Roddick V L, Krebs C R, Kucera L S, Daniel L W, Waite M
Department of Biochemistry, Bowman Gray School of Medicine, Wake Forest University, Winston-Salem, N.C.
Oncology. 1988;45(3):197-201. doi: 10.1159/000226561.
Increased cytosolic phospholipid-sensitive, Ca2+-dependent protein kinase C (PK-C) activity is correlated with the highly tumorigenic potential of rat embryo fibroblasts transformed by herpes simplex virus type 2 (HSV-2). Treatment of the cells with 12-O-tetradecanoylphorbol-13-acetate (TPA) caused a decrease in the cytosolic PK-C with a concomitant increase in PK-C recovered in the membrane fraction. Translocation of the PK-C was dependent upon length of exposure to the phorbol diester. PK-C activity in the cytosolic fraction could be stimulated by TPA without the addition of phosphatidylserine and diacylglycerol. It is tempting to speculate that HSV-2 induction of cellular PK-C activity may be important in phosphorylation of proteins needed for promotion of HSV-2-induced carcinogenesis.
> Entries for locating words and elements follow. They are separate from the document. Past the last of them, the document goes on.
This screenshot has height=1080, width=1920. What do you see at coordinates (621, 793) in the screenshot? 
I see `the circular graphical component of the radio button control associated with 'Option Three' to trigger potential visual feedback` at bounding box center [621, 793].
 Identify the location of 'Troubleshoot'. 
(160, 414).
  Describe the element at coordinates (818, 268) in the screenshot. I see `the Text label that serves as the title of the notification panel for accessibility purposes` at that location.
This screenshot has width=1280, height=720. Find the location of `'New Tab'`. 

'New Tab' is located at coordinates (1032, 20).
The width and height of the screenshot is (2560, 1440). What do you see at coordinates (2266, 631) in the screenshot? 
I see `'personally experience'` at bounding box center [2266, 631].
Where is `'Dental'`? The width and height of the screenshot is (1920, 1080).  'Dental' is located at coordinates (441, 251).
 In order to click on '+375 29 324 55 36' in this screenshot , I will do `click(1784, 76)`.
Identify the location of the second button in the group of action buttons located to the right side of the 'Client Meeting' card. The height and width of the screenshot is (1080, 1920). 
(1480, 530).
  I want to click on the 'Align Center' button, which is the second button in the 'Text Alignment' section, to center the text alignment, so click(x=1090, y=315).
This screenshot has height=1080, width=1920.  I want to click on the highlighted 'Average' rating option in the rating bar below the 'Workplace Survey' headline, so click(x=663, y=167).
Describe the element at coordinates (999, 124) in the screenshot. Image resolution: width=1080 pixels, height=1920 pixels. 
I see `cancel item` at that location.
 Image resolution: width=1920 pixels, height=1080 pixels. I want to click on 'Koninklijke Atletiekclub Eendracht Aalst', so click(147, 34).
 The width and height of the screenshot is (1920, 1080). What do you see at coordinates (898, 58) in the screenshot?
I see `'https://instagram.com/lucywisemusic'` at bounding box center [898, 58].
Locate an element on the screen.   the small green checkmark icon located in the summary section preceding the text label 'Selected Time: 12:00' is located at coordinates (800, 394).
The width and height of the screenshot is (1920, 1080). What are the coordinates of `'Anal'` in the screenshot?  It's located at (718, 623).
胞质磷脂敏感的、Ca2+ 依赖性蛋白激酶 C(PK-C)活性增加与单纯疱疹病毒 2 型(HSV-2)转化的大鼠胚胎成纤维细胞的高致瘤潜力相关。用 12-O-十四烷酰佛波醇-13-乙酸酯(TPA)处理细胞导致胞质 PK-C 减少,同时膜部分中回收的 PK-C 增加。PK-C 的转位取决于佛波酯的暴露时间。在不添加磷脂酰丝氨酸和二酰基甘油的情况下,TPA 可刺激胞质部分中的 PK-C 活性。很容易推测,HSV-2 诱导细胞 PK-C 活性可能在促进 HSV-2 诱导的致癌作用所需蛋白质的磷酸化中起重要作用。